ChatGPT has taken the world by storm. OpenAI’s artificial intelligence chatbot has captured imaginations around the world and attracted heavy investment from Microsoft, which said this month it plans to pour billions into the company and integrate its technology into a wide range of its products.
But the rapid rise of OpenAI — it launched in late 2015 and ChatGPT shared with the public two months ago — will no doubt have some entrepreneurs wondering if they’re doing something wrong with their own lesser-known ventures.
Elad Gil, a widely respected Silicon Valley angel investor — he was an early bet on Airbnb, Instacart, and Square — believes “ChatGPT’s been consistently down at the moment is a great sign that the product is fit for the market . It’s because too many people are using it. That is a big problem.”
Gil made the comments on an episode of the Logan Bartlett Show podcast on Friday. The Google and Twitter alum noted the “problem” OpenAI faces after Bartlett, a software investor at VC firm Redpoint, asked for his opinion on product-market fit when considering investments .

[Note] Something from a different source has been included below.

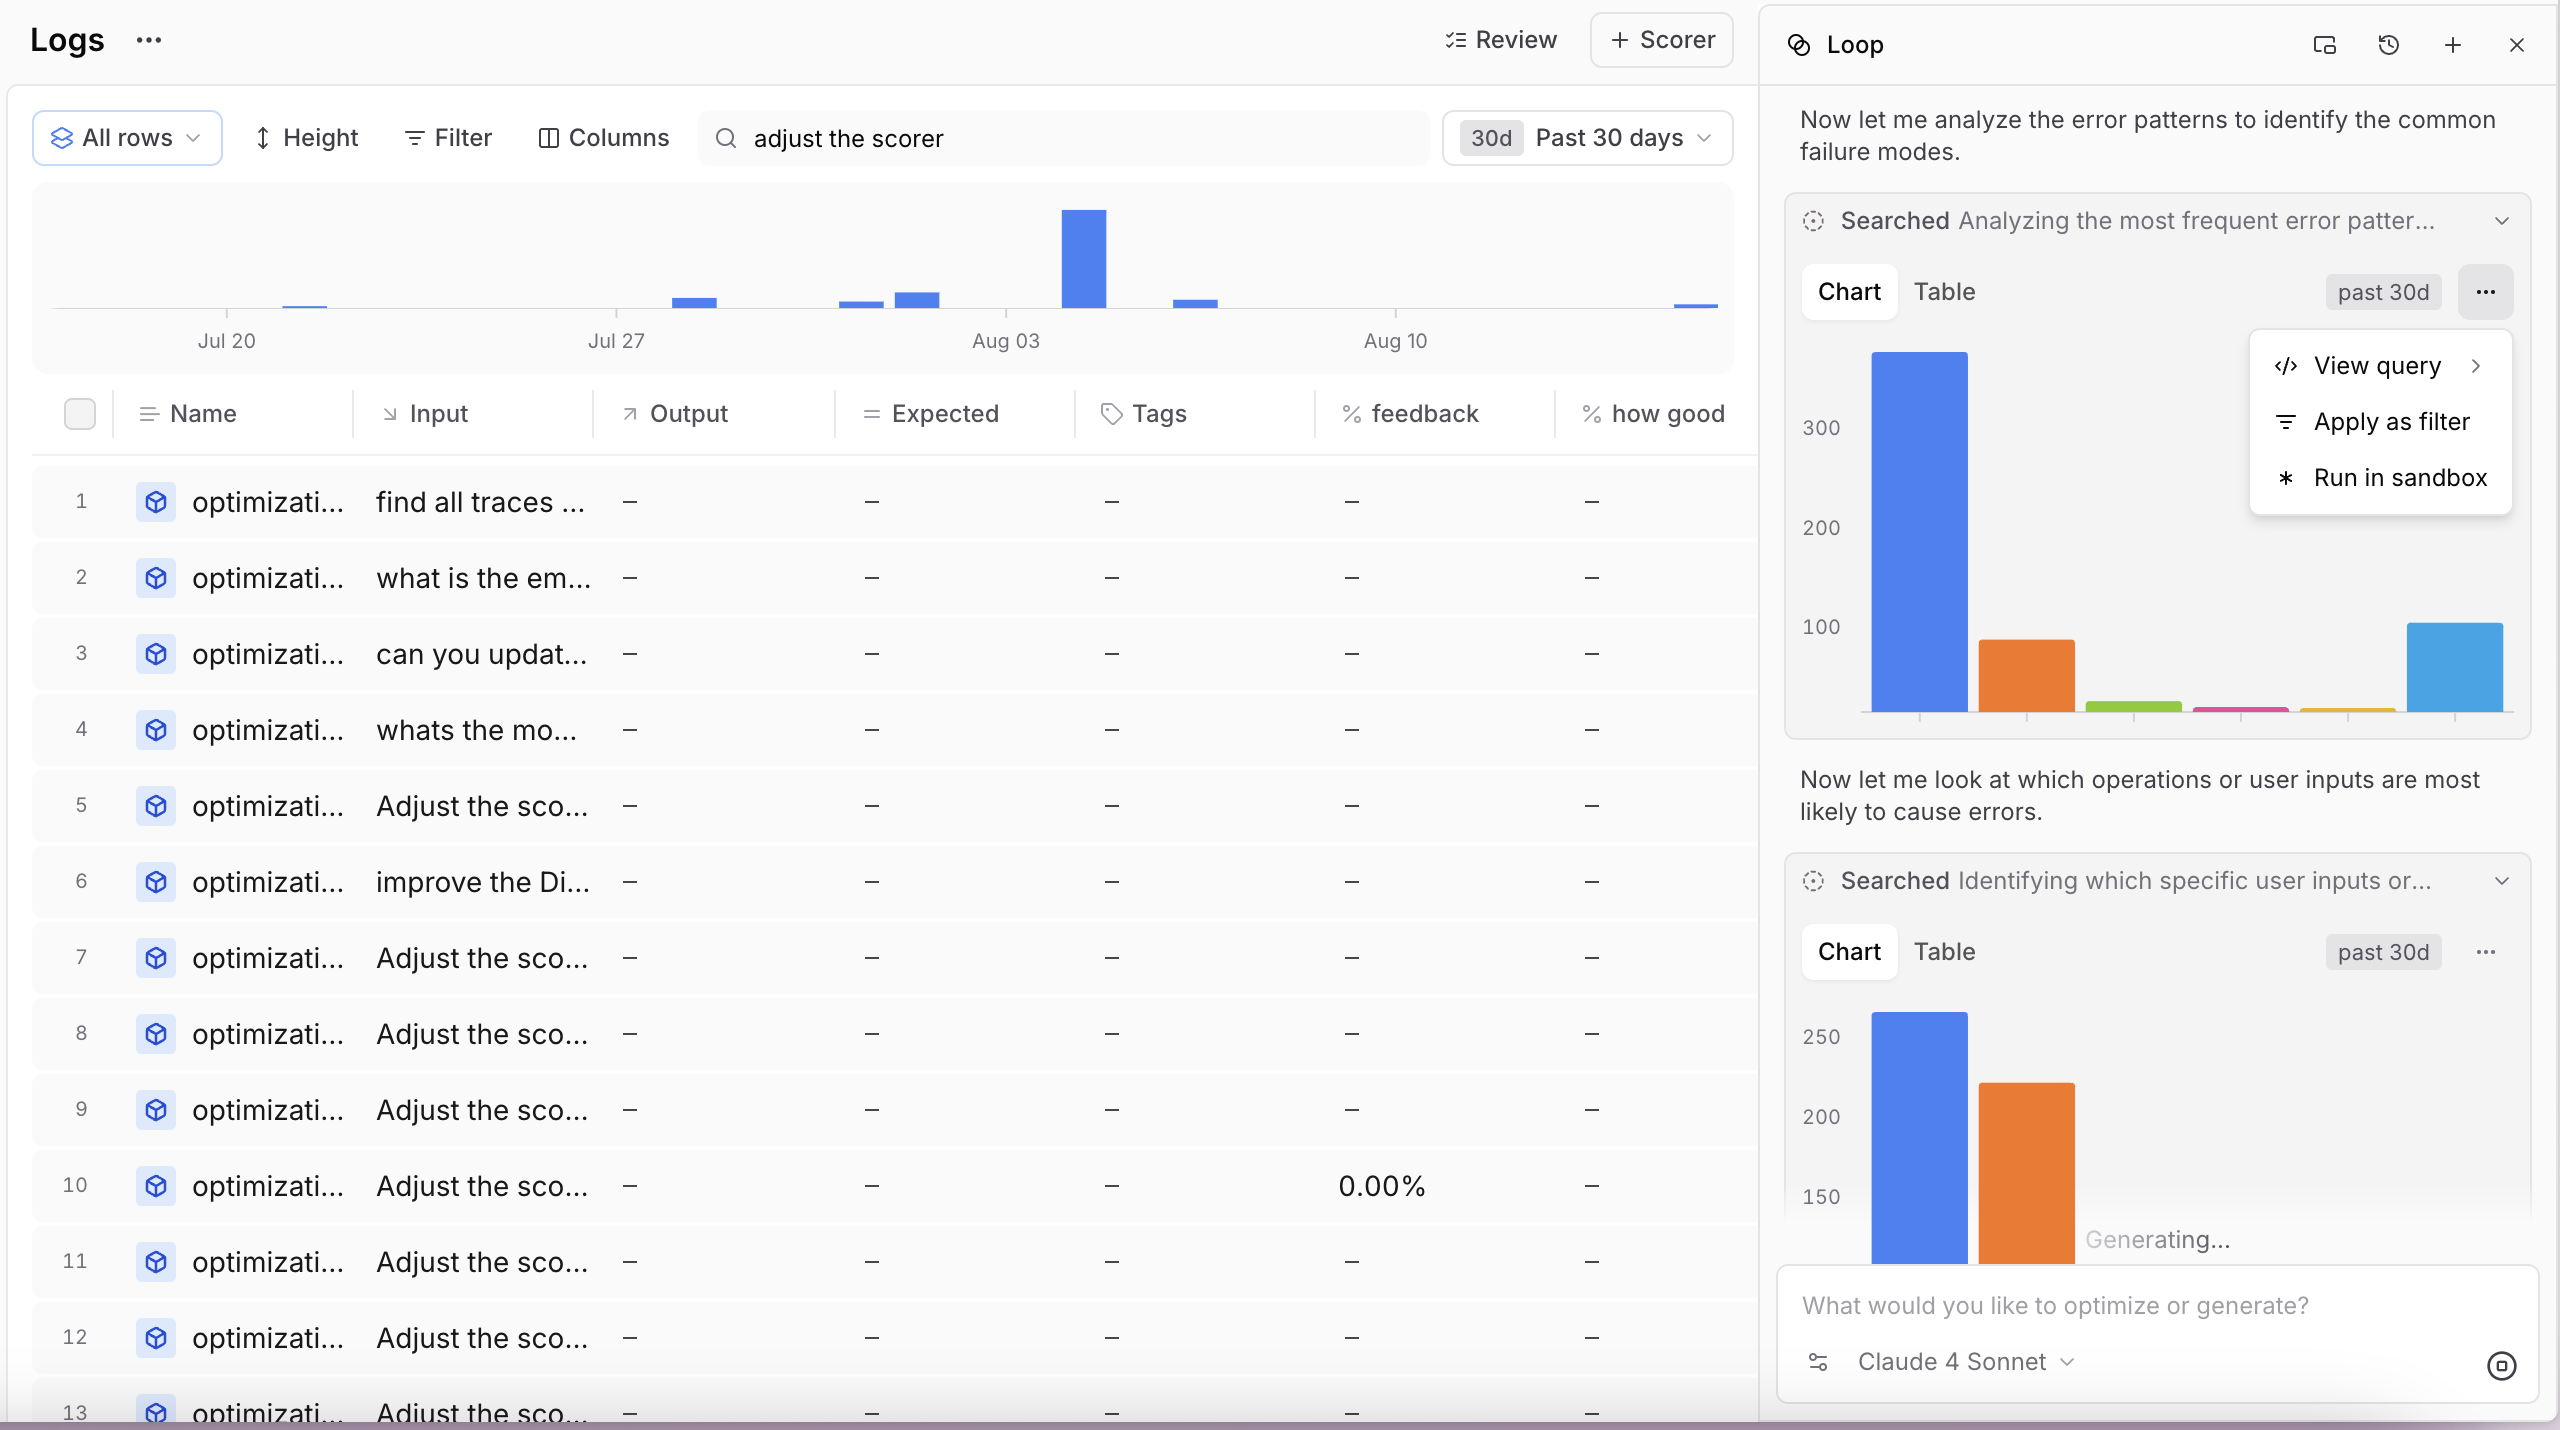Collapse the 'Searched Analyzing the most frequent error' card

[x=2501, y=221]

One sign he looks for is positive testimonials from customers and users, he said: “It just shows the excitement that a small initial cohort has for the product.”
But he also added, “If a product breaks all the time but everyone keeps using it, then the product is clearly fit for the market,” noting that he witnessed this in the early days of Twitter and witnessed it now ChatGPT sees.
On the other hand, many ideas just don’t work out, no matter how much time an entrepreneur puts into them. He said the Silicon Valley lore that “you grind forever and eventually something will work” is wrong, noting that people have wasted years of their lives on such “bad advice”.
“People end up spending years and years and years of their lives grinding on something that isn’t going to work, because maybe if I do these three more tweaks, it will work, and maybe this month if I keep going, it will work,” he said, “For a very small number of cases this happens, but for the majority it works immediately or almost immediately.”
While it’s true that entrepreneurs may face tough times during a recession, he added, “In good times, the worst advice you can give anyone is to keep going, no matter what.”
“There’s a huge opportunity cost to your time, and most things don’t work out,” Gil said. “Most of the time you should actually find out when you give up and when you should actually stop. It’s really hard to know.”
When an idea works, it tends to work very quickly, which he’s seen repeatedly at companies he’s worked for and invested in over the years – and now sees at OpenAI and ChatGPT.
“The reality is that most of the companies, not all but the vast majority of the companies that I’ve been involved with that worked, ended up working fairly early on. And once they started working, they just kept working.”
He has also observed how others have made the same realization.
“One thing I’ve noticed is that people who’ve worked on things that didn’t have product market viability — that they thought would fit the product market — when they finally work on something that actually works, they do the immense Recognizing difference and the degree to which they were fooling themselves.”
In the first case, “You’re chasing after everyone and every sale is horrible and everything is a grind,” he said, but in the latter case, he says, “Hey, people keep calling me. And so it’s that transition, and until then you don’t realize how that really feels.”